## [Task details]
Every word of the data below has to be copied faithfully.

BEGIN

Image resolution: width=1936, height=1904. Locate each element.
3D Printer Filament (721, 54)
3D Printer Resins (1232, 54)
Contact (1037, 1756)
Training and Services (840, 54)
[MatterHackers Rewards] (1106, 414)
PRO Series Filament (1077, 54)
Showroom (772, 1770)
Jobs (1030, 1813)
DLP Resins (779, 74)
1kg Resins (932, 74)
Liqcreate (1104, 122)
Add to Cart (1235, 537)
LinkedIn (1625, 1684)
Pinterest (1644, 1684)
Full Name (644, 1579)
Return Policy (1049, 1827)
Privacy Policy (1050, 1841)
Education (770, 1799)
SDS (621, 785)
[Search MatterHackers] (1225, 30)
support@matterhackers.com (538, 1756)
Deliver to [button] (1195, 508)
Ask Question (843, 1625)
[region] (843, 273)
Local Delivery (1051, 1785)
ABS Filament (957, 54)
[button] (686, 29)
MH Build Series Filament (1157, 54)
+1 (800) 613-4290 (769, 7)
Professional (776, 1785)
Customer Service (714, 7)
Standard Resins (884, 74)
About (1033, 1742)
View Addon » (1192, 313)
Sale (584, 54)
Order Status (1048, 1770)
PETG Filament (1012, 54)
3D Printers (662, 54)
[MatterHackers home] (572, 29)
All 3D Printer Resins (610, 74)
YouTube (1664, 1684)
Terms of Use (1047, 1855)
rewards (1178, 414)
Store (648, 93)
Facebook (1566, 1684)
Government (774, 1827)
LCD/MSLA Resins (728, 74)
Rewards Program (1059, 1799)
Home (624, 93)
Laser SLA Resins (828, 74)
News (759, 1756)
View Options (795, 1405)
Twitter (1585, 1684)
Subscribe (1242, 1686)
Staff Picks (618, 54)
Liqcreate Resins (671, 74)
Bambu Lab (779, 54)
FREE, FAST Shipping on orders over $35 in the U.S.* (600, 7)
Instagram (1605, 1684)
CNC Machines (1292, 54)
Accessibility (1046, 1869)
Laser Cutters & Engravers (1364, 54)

END

## [Answer for this exercise]
Image resolution: width=1936, height=1904. Locate each element.
3D Printer Filament (721, 54)
3D Printer Resins (1232, 54)
Contact (1037, 1756)
Training and Services (840, 54)
[MatterHackers Rewards] (1106, 414)
PRO Series Filament (1077, 54)
Showroom (772, 1770)
Jobs (1030, 1813)
DLP Resins (779, 74)
1kg Resins (932, 74)
Liqcreate (1104, 122)
Add to Cart (1235, 537)
LinkedIn (1625, 1684)
Pinterest (1644, 1684)
Full Name (644, 1579)
Return Policy (1049, 1827)
Privacy Policy (1050, 1841)
Education (770, 1799)
SDS (621, 785)
[Search MatterHackers] (1225, 30)
support@matterhackers.com (538, 1756)
Deliver to [button] (1195, 508)
Ask Question (843, 1625)
[region] (843, 273)
Local Delivery (1051, 1785)
ABS Filament (957, 54)
[button] (686, 29)
MH Build Series Filament (1157, 54)
+1 (800) 613-4290 (769, 7)
Professional (776, 1785)
Customer Service (714, 7)
Standard Resins (884, 74)
About (1033, 1742)
View Addon » (1192, 313)
Sale (584, 54)
Order Status (1048, 1770)
PETG Filament (1012, 54)
3D Printers (662, 54)
[MatterHackers home] (572, 29)
All 3D Printer Resins (610, 74)
YouTube (1664, 1684)
Terms of Use (1047, 1855)
rewards (1178, 414)
Store (648, 93)
Facebook (1566, 1684)
Government (774, 1827)
LCD/MSLA Resins (728, 74)
Rewards Program (1059, 1799)
Home (624, 93)
Laser SLA Resins (828, 74)
News (759, 1756)
View Options (795, 1405)
Twitter (1585, 1684)
Subscribe (1242, 1686)
Staff Picks (618, 54)
Liqcreate Resins (671, 74)
Bambu Lab (779, 54)
FREE, FAST Shipping on orders over $35 in the U.S.* (600, 7)
Instagram (1605, 1684)
CNC Machines (1292, 54)
Accessibility (1046, 1869)
Laser Cutters & Engravers (1364, 54)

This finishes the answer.